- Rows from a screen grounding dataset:

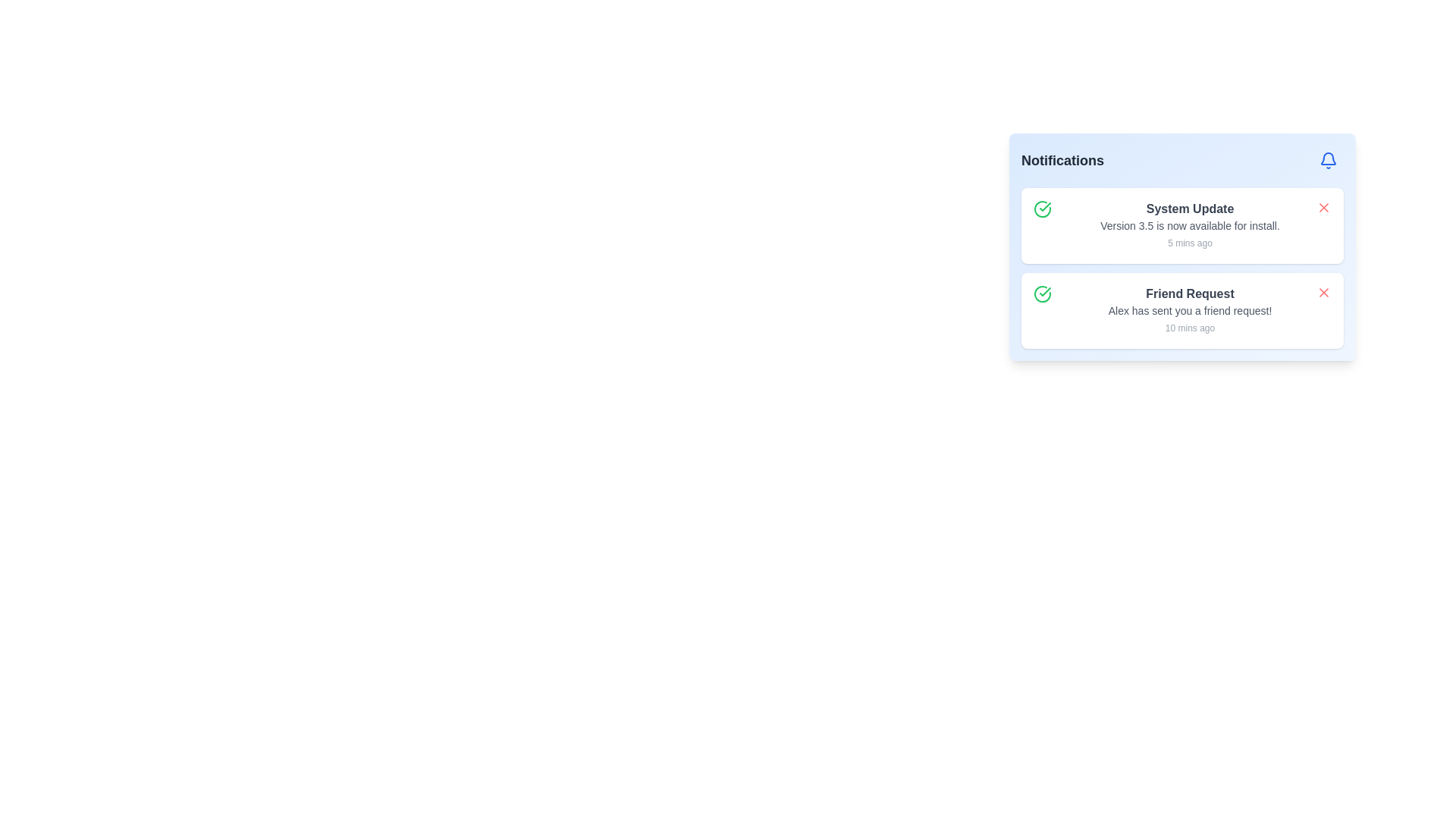  Describe the element at coordinates (1328, 161) in the screenshot. I see `the notification icon button located in the top-right corner of the notification card next to the title 'Notifications'` at that location.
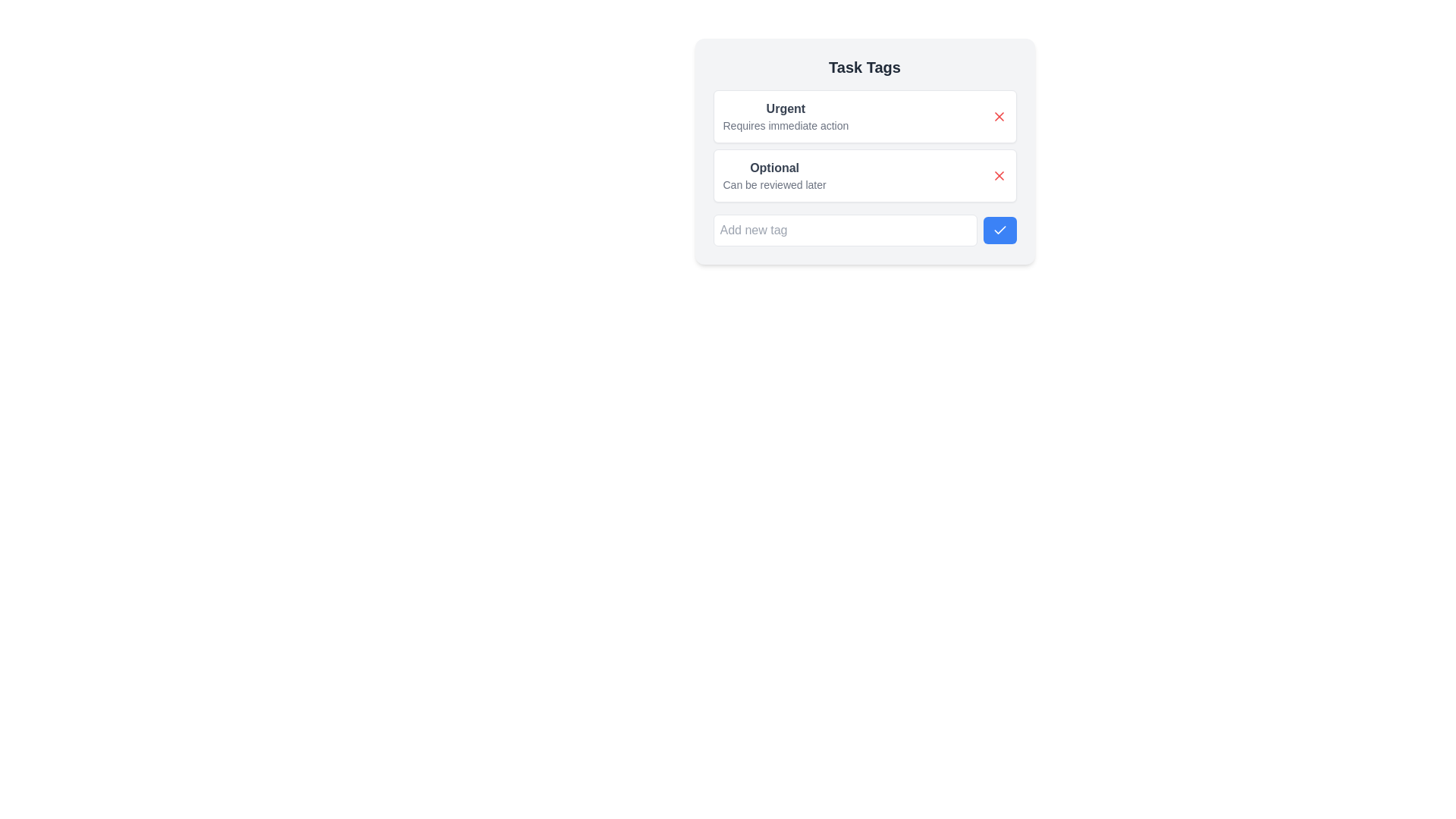 This screenshot has width=1456, height=819. I want to click on the action confirmation icon located within the blue button next to the 'Add new tag' input field, so click(999, 230).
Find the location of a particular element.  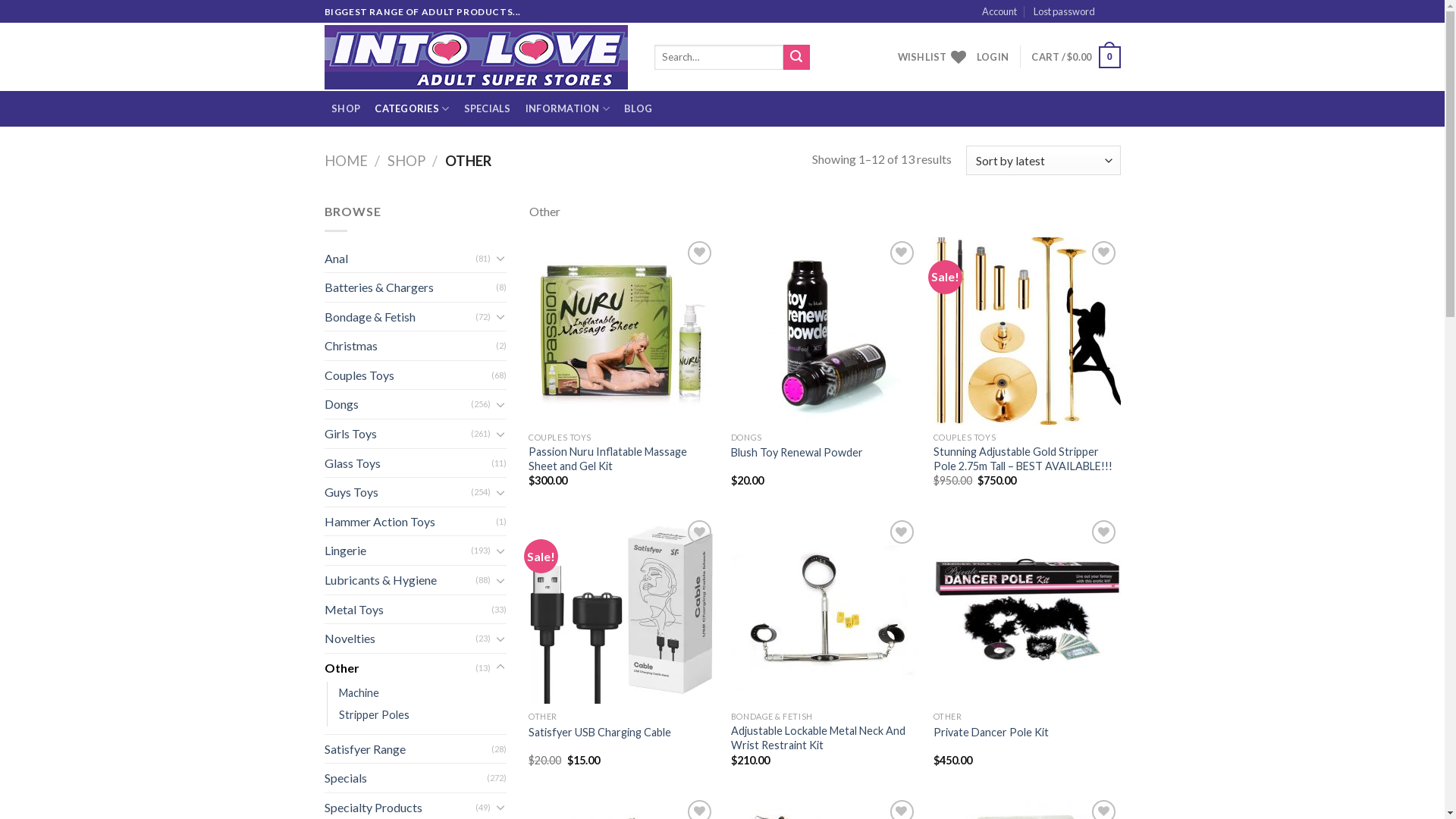

'Account' is located at coordinates (999, 11).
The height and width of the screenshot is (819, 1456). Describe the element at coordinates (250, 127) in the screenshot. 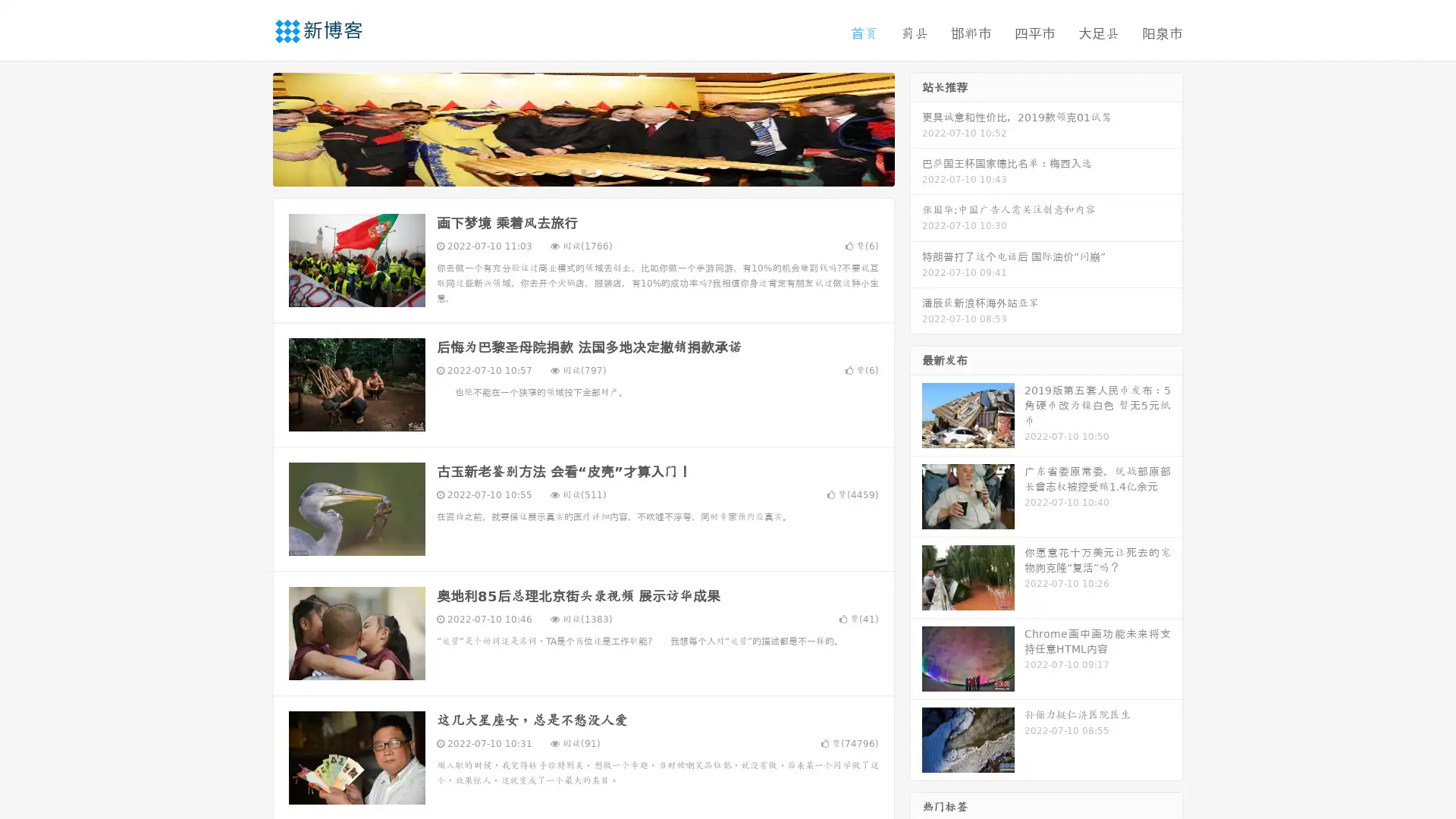

I see `Previous slide` at that location.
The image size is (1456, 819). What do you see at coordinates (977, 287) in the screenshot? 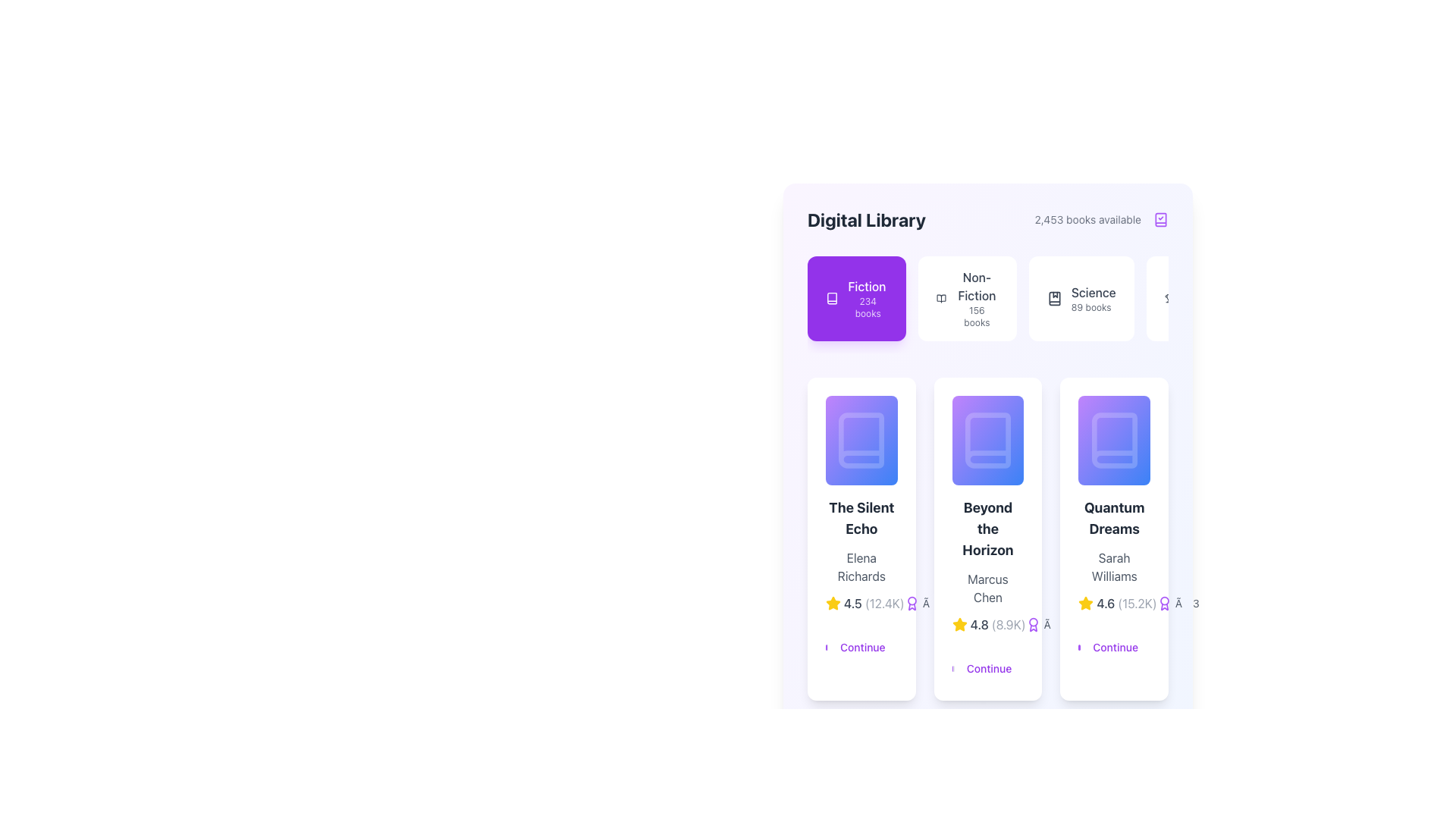
I see `category name 'Non-Fiction' from the static text label located in the second section of the category grid titled 'Digital Library'` at bounding box center [977, 287].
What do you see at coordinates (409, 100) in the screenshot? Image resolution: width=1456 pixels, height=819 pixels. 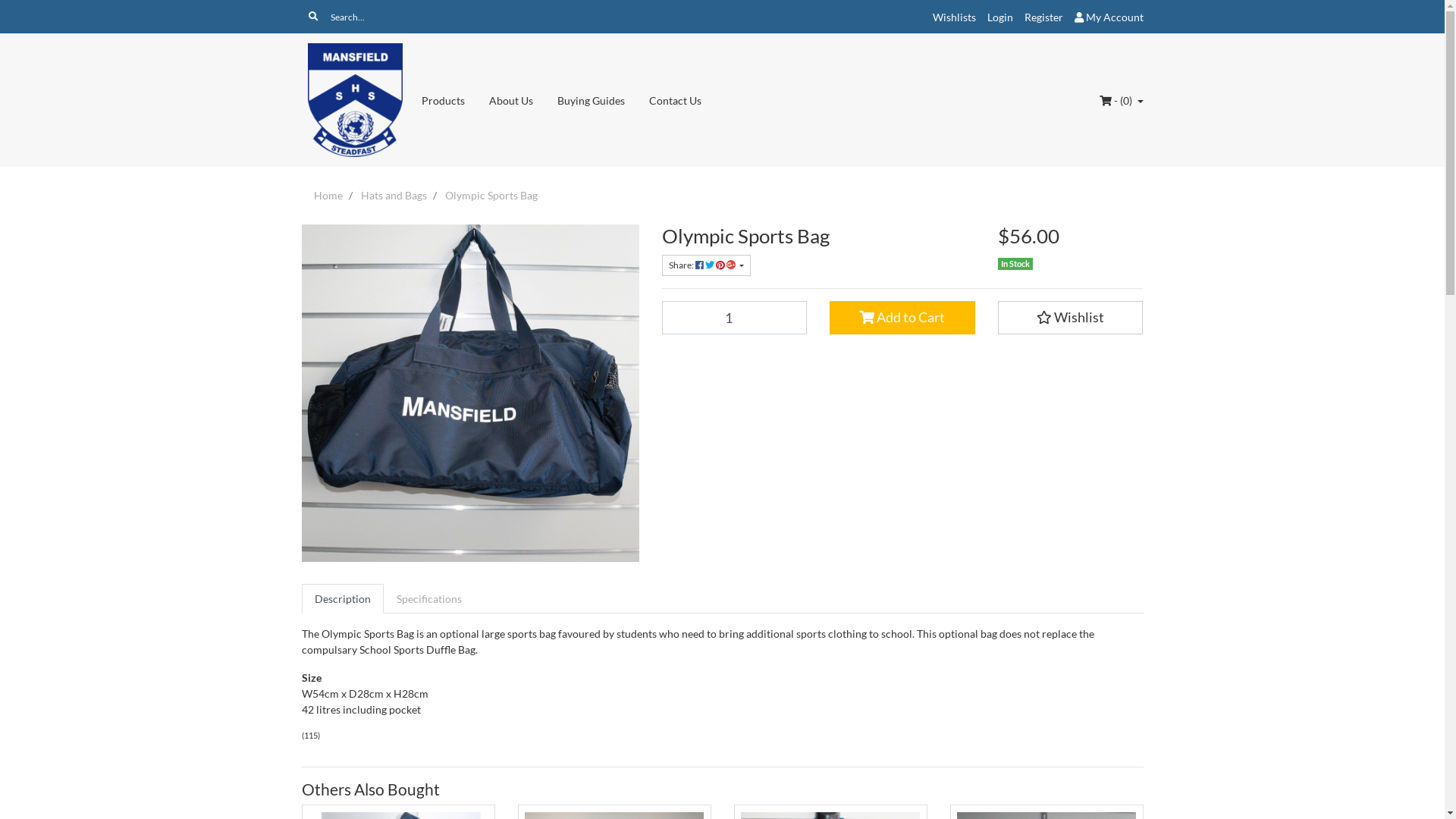 I see `'Products'` at bounding box center [409, 100].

- Aim of the exercise:
Pull out, word for word, the lines of the records above that start with the line containing "The image size" and go on through the line containing "center [977, 287].", with both of those lines included. Leave the pictures out of the answer.

- Solution to the exercise:
The image size is (1456, 819). What do you see at coordinates (977, 287) in the screenshot? 
I see `category name 'Non-Fiction' from the static text label located in the second section of the category grid titled 'Digital Library'` at bounding box center [977, 287].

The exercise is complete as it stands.